━━ Given information
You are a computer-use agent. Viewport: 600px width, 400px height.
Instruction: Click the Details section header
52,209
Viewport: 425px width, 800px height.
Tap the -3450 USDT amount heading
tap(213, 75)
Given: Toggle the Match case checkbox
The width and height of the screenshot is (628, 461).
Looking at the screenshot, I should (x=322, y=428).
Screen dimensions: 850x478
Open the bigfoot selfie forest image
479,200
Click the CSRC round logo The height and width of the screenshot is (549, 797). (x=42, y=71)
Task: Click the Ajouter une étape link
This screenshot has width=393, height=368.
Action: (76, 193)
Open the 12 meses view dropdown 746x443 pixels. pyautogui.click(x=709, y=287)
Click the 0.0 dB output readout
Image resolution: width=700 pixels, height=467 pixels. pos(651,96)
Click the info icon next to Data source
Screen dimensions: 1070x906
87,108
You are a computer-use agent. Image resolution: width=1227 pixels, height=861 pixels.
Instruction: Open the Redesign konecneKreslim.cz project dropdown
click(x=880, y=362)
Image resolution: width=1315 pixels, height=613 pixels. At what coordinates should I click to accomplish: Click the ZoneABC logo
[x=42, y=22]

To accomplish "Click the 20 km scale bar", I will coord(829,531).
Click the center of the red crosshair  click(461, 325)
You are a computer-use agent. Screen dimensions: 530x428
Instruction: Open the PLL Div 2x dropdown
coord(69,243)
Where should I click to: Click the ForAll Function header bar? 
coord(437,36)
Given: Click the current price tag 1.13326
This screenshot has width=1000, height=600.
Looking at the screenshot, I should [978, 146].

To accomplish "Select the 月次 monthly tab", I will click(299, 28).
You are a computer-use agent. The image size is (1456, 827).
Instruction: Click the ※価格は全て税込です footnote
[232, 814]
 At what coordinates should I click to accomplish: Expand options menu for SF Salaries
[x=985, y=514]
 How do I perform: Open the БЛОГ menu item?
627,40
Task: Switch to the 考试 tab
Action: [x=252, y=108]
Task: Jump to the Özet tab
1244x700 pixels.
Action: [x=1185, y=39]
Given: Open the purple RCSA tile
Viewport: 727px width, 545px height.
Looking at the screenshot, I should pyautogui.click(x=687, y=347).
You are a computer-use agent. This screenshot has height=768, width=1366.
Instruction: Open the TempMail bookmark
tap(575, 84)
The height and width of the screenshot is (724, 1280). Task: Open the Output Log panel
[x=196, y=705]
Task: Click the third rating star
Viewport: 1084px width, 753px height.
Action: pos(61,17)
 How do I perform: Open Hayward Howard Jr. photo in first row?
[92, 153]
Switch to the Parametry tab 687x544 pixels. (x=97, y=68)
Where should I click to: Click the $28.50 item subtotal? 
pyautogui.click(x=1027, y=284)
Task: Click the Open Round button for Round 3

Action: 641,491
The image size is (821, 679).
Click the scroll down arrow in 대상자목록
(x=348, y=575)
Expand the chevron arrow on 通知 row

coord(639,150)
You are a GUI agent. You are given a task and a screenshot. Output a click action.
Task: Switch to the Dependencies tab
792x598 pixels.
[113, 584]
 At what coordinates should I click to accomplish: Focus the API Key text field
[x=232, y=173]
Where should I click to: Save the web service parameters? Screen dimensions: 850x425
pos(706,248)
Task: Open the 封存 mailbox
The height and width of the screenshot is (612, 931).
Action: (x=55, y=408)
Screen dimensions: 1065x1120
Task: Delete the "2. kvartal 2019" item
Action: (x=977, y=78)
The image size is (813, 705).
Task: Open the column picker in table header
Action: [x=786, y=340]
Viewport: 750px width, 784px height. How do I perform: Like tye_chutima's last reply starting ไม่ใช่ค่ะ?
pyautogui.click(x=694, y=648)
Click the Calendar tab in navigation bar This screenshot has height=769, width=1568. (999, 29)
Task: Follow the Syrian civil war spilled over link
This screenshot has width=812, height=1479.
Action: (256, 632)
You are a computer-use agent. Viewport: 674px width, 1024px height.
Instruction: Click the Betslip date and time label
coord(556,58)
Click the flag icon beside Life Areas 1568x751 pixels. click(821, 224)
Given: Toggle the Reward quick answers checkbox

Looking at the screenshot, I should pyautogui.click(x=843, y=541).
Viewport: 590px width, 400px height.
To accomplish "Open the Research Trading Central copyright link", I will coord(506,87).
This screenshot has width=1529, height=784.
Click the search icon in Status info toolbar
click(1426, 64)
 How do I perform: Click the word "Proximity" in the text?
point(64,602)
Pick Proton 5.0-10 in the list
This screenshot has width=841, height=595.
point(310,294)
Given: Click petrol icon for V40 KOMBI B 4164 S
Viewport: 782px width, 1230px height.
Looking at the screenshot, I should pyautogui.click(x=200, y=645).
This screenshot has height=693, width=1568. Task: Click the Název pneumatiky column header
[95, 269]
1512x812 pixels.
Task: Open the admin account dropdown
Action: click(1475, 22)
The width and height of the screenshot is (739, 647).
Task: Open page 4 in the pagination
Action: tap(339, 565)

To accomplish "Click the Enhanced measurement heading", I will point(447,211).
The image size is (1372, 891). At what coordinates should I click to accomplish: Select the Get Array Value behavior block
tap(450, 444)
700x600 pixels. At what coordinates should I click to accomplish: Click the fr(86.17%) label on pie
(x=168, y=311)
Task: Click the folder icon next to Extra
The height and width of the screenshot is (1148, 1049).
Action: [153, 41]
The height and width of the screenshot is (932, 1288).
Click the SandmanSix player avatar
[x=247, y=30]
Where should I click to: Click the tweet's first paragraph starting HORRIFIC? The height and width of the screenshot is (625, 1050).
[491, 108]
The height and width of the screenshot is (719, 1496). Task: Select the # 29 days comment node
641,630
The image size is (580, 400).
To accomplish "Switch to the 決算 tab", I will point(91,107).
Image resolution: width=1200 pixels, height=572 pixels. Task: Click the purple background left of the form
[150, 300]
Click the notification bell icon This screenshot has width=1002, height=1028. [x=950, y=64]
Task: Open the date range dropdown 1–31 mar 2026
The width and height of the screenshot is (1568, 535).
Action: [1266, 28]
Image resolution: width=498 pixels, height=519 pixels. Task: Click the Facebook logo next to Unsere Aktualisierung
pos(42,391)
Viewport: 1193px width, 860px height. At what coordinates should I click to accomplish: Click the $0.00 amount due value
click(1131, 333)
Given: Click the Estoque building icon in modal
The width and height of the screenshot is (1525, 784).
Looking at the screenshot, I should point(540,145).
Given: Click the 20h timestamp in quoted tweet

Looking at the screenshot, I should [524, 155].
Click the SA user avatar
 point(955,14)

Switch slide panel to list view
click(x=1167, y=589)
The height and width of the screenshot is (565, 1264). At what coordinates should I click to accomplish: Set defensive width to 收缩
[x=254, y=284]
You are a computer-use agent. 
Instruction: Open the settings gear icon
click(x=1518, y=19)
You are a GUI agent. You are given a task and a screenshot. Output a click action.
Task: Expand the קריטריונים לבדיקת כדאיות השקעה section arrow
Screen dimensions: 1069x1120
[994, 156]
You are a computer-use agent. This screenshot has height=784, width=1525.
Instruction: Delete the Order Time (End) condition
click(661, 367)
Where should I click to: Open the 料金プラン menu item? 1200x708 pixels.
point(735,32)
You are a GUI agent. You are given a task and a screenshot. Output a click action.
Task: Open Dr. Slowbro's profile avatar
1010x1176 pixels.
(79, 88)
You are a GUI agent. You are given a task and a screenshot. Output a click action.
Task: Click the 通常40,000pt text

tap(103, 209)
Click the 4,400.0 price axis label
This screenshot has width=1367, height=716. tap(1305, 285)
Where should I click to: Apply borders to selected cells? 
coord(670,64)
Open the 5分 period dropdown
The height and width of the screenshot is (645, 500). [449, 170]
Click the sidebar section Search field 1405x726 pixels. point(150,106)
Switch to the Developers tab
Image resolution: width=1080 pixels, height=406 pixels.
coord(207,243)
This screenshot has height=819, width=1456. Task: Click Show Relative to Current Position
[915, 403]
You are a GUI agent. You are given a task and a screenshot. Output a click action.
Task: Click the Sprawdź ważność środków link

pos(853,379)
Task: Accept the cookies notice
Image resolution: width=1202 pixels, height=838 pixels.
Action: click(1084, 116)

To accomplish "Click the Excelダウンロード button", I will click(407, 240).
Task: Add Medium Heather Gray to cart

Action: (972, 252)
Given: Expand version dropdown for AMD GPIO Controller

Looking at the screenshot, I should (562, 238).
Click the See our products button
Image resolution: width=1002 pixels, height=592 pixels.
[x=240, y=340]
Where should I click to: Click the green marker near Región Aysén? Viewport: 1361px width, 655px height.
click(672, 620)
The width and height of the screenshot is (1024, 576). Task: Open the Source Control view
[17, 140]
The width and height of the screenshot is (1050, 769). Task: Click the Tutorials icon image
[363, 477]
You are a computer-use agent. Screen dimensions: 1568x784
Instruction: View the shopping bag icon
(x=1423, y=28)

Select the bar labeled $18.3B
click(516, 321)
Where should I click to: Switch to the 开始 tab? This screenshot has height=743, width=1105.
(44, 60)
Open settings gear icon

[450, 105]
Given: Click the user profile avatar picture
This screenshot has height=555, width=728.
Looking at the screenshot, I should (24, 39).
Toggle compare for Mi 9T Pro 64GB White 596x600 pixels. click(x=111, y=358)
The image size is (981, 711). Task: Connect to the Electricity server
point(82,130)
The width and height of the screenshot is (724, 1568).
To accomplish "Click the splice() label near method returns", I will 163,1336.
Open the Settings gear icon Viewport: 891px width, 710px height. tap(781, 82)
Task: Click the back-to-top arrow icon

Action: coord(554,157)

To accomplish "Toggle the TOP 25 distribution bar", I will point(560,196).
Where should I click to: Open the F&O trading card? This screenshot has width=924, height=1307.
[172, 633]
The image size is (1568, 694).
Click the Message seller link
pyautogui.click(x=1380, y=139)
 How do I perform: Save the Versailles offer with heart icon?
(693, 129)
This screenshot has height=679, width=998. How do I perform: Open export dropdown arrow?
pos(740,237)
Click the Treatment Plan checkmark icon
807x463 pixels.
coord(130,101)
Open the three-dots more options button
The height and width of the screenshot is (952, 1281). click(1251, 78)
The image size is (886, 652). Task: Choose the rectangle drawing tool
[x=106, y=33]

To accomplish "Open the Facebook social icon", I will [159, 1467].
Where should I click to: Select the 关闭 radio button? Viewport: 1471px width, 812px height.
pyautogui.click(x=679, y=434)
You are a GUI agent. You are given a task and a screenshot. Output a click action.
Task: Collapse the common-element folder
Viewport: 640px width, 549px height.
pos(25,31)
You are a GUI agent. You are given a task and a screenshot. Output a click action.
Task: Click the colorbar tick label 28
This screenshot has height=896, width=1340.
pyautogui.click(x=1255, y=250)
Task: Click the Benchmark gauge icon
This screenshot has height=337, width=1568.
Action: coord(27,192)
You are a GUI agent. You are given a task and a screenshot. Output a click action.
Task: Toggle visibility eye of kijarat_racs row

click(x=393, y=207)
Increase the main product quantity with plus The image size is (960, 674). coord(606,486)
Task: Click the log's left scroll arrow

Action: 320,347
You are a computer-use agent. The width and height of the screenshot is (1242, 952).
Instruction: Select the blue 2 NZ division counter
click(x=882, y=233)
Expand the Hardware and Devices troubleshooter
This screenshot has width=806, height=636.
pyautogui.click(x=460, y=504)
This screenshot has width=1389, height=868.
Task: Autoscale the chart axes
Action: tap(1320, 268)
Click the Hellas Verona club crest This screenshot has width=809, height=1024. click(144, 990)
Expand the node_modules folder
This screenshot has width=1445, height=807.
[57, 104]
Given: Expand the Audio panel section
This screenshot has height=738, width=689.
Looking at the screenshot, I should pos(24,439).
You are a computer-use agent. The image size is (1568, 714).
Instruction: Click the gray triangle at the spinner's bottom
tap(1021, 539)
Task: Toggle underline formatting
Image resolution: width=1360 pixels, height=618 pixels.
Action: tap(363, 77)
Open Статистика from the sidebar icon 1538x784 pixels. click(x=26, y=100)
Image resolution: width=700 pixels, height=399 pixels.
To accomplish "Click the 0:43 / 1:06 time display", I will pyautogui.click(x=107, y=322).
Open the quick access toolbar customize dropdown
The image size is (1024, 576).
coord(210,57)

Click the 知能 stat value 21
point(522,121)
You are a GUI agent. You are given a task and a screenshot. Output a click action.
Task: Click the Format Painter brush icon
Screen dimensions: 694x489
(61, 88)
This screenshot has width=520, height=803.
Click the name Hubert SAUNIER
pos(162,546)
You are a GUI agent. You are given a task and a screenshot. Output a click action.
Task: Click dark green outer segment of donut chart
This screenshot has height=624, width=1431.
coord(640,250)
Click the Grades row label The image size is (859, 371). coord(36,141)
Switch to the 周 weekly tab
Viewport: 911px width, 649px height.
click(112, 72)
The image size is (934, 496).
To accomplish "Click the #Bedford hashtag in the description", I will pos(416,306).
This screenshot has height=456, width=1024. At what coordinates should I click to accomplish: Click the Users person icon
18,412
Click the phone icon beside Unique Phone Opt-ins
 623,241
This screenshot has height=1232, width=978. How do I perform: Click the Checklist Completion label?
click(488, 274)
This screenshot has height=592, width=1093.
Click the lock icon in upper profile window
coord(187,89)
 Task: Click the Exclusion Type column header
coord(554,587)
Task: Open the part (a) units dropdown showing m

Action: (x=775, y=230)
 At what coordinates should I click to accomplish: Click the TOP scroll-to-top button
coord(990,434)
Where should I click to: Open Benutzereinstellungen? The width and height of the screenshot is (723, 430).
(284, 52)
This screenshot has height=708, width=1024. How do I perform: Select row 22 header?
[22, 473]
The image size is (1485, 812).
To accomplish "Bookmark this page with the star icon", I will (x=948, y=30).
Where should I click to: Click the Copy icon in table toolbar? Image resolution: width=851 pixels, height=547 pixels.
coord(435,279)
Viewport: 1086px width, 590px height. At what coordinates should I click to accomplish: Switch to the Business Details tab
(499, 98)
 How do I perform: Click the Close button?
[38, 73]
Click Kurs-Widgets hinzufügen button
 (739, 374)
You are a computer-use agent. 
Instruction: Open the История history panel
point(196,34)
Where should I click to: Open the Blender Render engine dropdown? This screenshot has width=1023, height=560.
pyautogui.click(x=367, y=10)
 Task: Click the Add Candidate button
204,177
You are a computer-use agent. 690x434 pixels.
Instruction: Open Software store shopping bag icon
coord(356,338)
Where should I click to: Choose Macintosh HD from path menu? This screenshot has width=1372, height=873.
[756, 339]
━━━━
Could you retype exactly the lines above, starting at the line that contains "The image size is (1568, 694)." and ending at the line that contains "Task: Click the Benchmark gauge icon", and nothing more?

Response to this exercise
The image size is (1568, 694).
Click the Message seller link
pyautogui.click(x=1380, y=139)
 How do I perform: Save the Versailles offer with heart icon?
(693, 129)
This screenshot has height=679, width=998. How do I perform: Open export dropdown arrow?
pos(740,237)
Click the Treatment Plan checkmark icon
807x463 pixels.
coord(130,101)
Open the three-dots more options button
The height and width of the screenshot is (952, 1281). click(1251, 78)
The image size is (886, 652). Task: Choose the rectangle drawing tool
[x=106, y=33]

To accomplish "Open the Facebook social icon", I will [159, 1467].
Where should I click to: Select the 关闭 radio button? Viewport: 1471px width, 812px height.
pyautogui.click(x=679, y=434)
You are a GUI agent. You are given a task and a screenshot. Output a click action.
Task: Collapse the common-element folder
Viewport: 640px width, 549px height.
pos(25,31)
You are a GUI agent. You are given a task and a screenshot. Output a click action.
Task: Click the colorbar tick label 28
This screenshot has height=896, width=1340.
pyautogui.click(x=1255, y=250)
Task: Click the Benchmark gauge icon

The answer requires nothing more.